Forth, who co-founded TeamFit, works to help individuals and organizations to find the hidden potential of employees, and he sees HR hiring teams encountering certain roadblocks. “One problem with current hiring and recruiting processes is that there are often too many files to make highly selective decisions,” Forth said. “Data scientists could store this information in one place and extract insights. Moreover, those insights can be leveraged to identify institutional biases give HR departments the ability to identify toxic employees ahead of time.”
Overall, this would create a way to extract data from employees and use it for recruitment, retention, and more. This could also provide network analysis, making it easier to identity what individual people do within an organization. Additionally this would enable HR to track what people are spending their time on, and from that information, one can figure out ways to enhance employee experience and by extension productivity in the workplace.
The conversation shifted to skill assessment in the work place, and how this plays into analytics, hiring platforms, and matching people with appropriate roles.

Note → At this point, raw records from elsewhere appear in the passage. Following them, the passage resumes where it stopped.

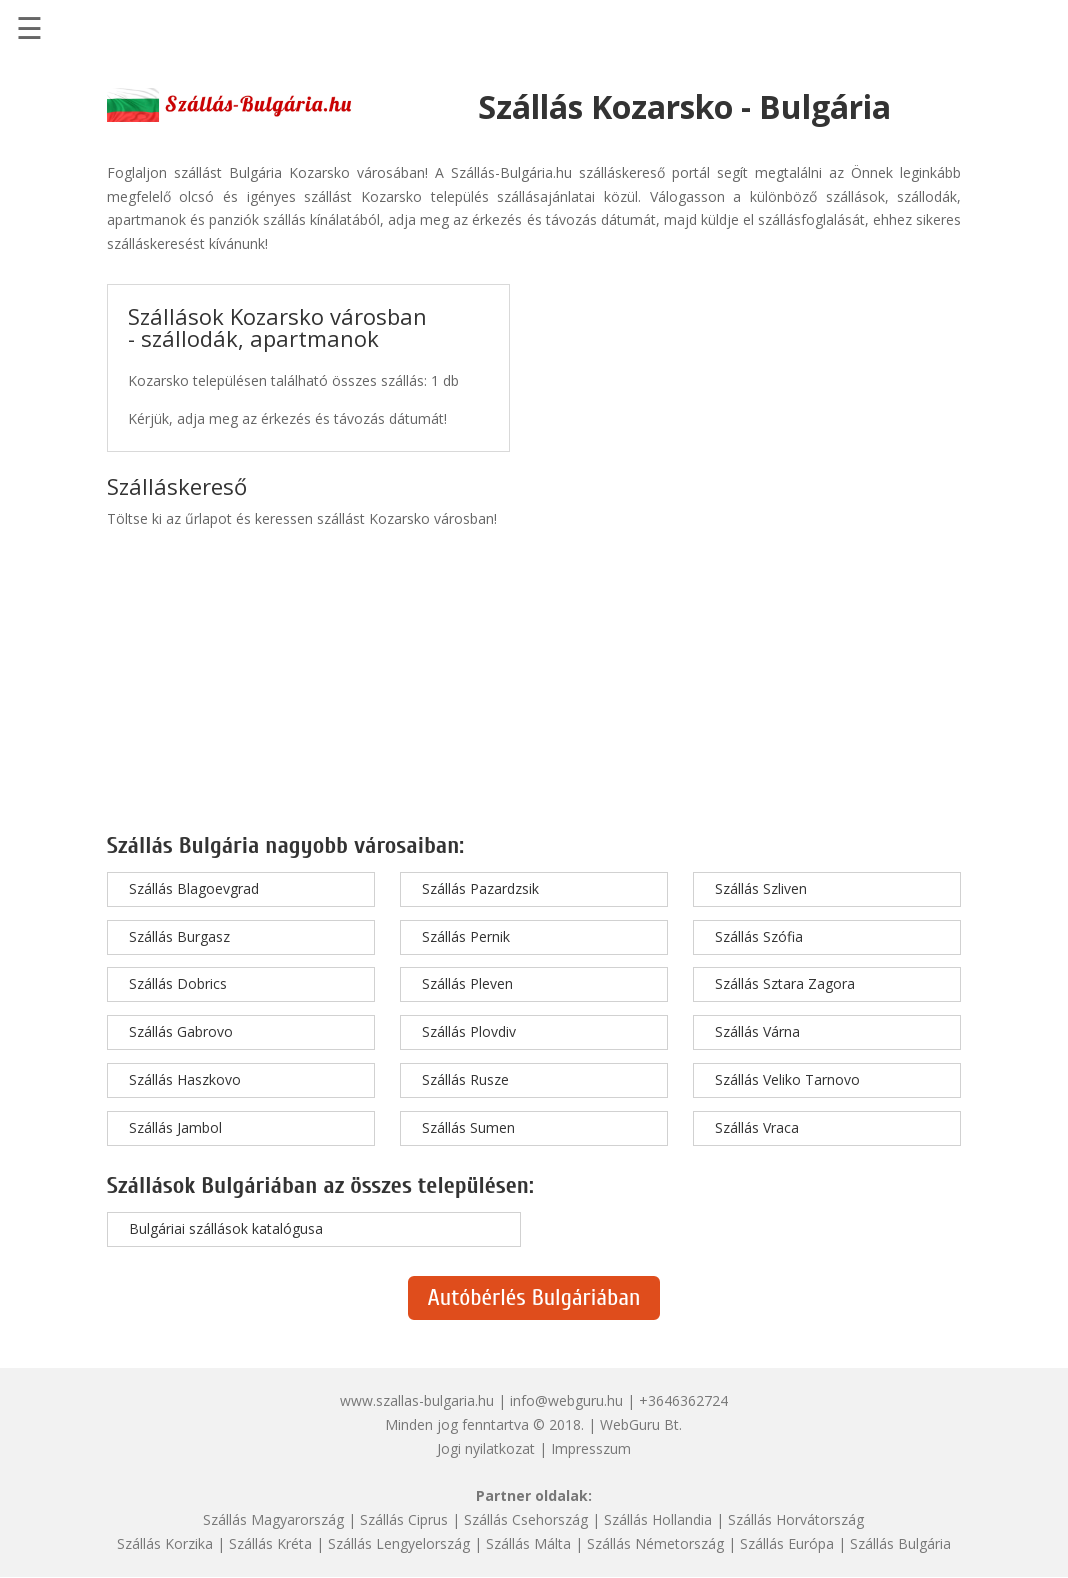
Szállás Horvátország (796, 1519)
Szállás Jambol (175, 1127)
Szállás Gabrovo (181, 1031)
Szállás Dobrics (178, 983)
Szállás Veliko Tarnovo (787, 1079)
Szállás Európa (787, 1543)
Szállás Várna (757, 1031)
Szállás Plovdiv (469, 1031)
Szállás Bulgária (900, 1543)
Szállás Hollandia (658, 1519)
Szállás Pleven (467, 983)
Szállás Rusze (465, 1079)
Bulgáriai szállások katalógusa (226, 1228)
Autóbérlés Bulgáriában (534, 1297)
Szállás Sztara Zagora (785, 983)
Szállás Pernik (466, 936)
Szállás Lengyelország (399, 1543)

According to Forth, “it is important for people to uncover the full potential of their skills. The social culture is around talking about and sharing skills, but the more difficult problem is the tension between the top down models and models that bubble down from the bottom. The challenge is how to take the skills that bubble up from the bottom if an HR recruiter doesn’t have this information. It will be hard to make the connection, and the skills will not resonate if there is not much data recorded. Corporate HR wants to add order to this structure, this is why it is important to invest in people analytics.”
According to Dogan, “the hope is to see a market change where the source of data given to HR is how people talk about skills.” One example from the skill sets he provided is self-selecting skills on LinkedIn. This process starts with a user putting a skill on their profile, and it is an opportunity to get endorsed by peers. However, the two speakers from LinkedIn felt that there is a problem with normalizing LinkedIn skills.
“LinkedIn was meant to be a type of social platform used to showcase skills and connect with professionals in different fields. Unfortunately, there are a lot of people only utilizing it when they are looking for a job,” said Ryan Zervakos who works in the LinkedIn Learning division of the company. He believes that LinkedIn should prioritize finding talent from within, while providing a digital training record online.
A new form of HR recruiting would ideally be able to connect potential hires to positions that fit their personal skills and individual goals. This system could provide a better user experience and recommendations. HR teams want to know “how can I do a better job at giving employees a better user experience in a way that doesn’t require them to do a lot of work,” according to Roesch.
All of the panelists agreed that HR privacy in recruiting is an important topic. Even though it would be helpful to have a digital space for employee track records, this could be considered an invasion of privacy. The panel ended with some open-ended questions: Who should own this data: the employee or HR? Is it fair or safe for the employee to have this record follow them throughout their career? What if this is detrimental to whether they get a position or not? Participants at this event were asked to consider these questions and think about how the issues raised could affect their careers moving forward.